Task description: Copy the data verbatim, starting at the line that contains "Toggle Rodeļu Trase B checkbox" and ending at the final line of the data, with both of those lines included.

┌────────

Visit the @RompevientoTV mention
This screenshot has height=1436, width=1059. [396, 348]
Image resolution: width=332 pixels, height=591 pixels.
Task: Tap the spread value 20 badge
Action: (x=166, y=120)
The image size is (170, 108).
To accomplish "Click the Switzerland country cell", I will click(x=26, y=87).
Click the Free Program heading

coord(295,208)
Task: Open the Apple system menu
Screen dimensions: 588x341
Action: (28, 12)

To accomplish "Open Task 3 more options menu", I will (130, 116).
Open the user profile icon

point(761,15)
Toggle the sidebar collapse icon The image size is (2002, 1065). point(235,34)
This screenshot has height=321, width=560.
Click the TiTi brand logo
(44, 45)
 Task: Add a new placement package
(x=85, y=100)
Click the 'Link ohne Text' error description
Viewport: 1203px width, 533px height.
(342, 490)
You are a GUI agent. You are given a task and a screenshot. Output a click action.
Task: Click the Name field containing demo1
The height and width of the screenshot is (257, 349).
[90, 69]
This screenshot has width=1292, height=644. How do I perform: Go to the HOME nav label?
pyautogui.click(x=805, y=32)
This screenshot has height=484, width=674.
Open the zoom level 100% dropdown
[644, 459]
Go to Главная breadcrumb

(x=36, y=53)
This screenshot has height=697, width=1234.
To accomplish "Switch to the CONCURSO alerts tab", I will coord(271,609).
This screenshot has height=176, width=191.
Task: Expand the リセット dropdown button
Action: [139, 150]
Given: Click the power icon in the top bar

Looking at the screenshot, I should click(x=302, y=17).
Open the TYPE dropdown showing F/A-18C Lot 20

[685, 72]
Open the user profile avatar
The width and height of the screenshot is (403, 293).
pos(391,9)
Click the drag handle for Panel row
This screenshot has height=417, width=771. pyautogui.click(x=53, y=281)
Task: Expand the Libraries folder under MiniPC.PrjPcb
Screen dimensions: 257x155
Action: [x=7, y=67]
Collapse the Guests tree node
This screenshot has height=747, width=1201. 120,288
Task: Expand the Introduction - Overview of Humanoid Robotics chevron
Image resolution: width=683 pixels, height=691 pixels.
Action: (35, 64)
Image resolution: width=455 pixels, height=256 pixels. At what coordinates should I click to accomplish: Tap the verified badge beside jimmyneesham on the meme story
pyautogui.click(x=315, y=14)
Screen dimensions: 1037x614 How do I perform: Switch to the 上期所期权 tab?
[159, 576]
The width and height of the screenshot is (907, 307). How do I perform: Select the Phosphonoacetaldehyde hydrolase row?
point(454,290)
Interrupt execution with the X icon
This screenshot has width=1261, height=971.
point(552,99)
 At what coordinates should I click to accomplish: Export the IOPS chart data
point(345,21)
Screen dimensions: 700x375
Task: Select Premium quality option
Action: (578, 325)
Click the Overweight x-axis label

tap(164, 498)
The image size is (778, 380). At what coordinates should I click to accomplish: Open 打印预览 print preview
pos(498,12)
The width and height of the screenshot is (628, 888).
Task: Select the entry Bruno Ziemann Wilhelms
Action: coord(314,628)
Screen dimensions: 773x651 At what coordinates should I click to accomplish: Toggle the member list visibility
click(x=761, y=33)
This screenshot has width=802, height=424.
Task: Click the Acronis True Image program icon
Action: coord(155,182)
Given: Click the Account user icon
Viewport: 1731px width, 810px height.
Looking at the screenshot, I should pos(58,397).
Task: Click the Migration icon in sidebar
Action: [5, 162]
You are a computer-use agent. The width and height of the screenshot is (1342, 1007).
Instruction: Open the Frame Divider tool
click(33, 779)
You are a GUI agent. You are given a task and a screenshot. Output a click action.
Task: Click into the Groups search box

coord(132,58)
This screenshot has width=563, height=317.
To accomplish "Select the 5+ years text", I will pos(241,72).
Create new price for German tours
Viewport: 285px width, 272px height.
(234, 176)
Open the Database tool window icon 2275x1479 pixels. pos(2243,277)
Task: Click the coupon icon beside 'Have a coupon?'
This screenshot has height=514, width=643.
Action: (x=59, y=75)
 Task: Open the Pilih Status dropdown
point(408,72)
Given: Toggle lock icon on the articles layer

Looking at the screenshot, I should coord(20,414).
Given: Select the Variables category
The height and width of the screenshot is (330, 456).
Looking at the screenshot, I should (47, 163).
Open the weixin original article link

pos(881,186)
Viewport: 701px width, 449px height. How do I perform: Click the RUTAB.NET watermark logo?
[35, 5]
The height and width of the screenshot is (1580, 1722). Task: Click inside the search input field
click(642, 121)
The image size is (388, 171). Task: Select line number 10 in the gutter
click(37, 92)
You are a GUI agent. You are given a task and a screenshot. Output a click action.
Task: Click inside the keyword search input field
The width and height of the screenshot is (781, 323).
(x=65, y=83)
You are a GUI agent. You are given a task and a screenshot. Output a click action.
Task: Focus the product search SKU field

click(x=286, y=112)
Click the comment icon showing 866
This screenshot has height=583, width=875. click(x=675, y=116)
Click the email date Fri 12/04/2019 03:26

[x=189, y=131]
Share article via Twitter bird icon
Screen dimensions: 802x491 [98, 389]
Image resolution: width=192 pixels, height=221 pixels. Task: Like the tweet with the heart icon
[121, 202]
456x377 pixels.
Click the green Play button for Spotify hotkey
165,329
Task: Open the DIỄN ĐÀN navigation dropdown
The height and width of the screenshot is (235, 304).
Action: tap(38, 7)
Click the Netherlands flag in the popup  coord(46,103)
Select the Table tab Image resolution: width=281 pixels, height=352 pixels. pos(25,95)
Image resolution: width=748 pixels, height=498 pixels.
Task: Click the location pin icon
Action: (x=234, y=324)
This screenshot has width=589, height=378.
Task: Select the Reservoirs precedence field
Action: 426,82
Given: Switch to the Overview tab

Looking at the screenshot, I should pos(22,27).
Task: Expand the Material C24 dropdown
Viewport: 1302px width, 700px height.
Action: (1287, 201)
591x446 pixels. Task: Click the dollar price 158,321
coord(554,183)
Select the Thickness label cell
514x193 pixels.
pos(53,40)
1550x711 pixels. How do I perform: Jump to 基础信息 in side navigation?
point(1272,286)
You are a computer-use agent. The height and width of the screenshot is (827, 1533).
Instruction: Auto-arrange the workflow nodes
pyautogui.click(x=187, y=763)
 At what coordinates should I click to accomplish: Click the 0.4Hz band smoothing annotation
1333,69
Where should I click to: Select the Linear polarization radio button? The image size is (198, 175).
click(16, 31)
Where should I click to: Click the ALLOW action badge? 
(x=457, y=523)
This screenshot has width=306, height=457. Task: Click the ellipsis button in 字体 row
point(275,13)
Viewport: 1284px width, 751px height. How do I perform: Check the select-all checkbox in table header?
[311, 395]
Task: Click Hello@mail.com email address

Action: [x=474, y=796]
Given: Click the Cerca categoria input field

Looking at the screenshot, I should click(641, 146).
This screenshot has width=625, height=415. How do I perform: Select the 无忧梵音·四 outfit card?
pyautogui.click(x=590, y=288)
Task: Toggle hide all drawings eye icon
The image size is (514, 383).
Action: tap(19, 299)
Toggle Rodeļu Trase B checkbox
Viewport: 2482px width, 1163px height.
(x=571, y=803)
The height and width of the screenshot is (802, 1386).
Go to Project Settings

└────────

Exercise output:
Toggle Rodeļu Trase B checkbox
Viewport: 2482px width, 1163px height.
(x=571, y=803)
The height and width of the screenshot is (802, 1386).
Go to Project Settings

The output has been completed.